Snowboarder Myles Bagley was 18 in 2006 when he crashed on an expert jump at the Mt. Bachelor ski resort in Bend, Ore. He was left paralyzed from the waist down.
A lawsuit he filed against the resort has now made its way to the Oregon Supreme Court. At its heart is a fundamental question: Does the waiver that snowboarders and skiers usually have to sign absolve the resort of any responsibility for accidents?
Bagley's attorneys argue that Mt. Bachelor bears a responsibility for the jump's design, which they argue was flawed, and say the resort's waiver is "unconscionable." Attorneys for the resort reply that the snowboarder must take into account the inherently risky behavior of expert jumps.
The arguments Wednesday centered on the difference between the assumed risk that skiers and snowboarders take on dangerous jumps and the responsibility of a snow park operator to make sure its jumps and moguls are safe.
Bagley sought $21.5 million in Deschutes County Circuit Court in 2008. A judge threw out the lawsuit, and the court of appeals affirmed.
Bagley's case could have broad ramifications for release agreements that must be signed in order to take part in an activity. The Oregon Legislature has made specific rules for amusement parks, which include ski lifts, but the issue of broader recreational activity has not been defined.

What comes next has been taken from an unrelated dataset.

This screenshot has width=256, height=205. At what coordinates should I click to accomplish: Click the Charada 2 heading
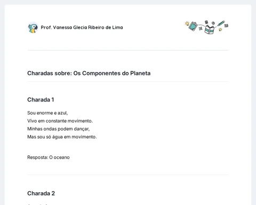click(41, 193)
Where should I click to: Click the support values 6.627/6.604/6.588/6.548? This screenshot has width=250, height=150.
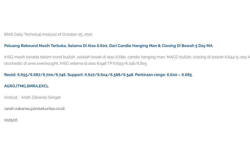[109, 75]
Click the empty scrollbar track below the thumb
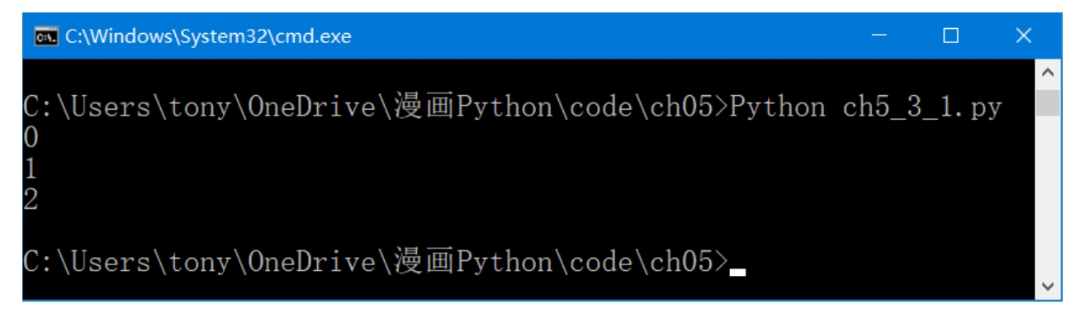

One of Bagley's attorneys, Kathryn Clarke, argued that the waiver is contrary to public policy, saying that it protects Mt. Bachelor from activities that people have a right to engage in.
"It's a risky sport, and Myles Bagley knew that," Clarke said. "That's what he thought he was agreeing to, assuming the risks of the sport. But that's not what happened. This was a man-made jump, and it was designed, and it was designed defectively."
Andrew C. Balyeat, an attorney for Mount Bachelor, argued that skiing and snowboarding are activities in which the participants assume risk. To propose waivers for any activity would be excessive, he said, but in some cases, risk is assumed.
"Like it or not, for those of us who love to ski and love to snowboard, it's risky, it's dangerous, it's icy," Balyeat said.
Chief Justice Thomas Balmer asked Balyeat why Bagley's situation was different from American snowboarder Shaun White's decision to withdraw from the Olympic slopestyle contest in Russia over safety concerns.
"He chose not to participate because the course was unsafe," Balmer said. "Why should the owner of a course not be liable for an unsafely designed course?"
Balyeat replied that the jump is similarly, inherently risky. "Nowhere does it say," Balyeat said, "that a mogul or a tabletop jump isn't part of the risk."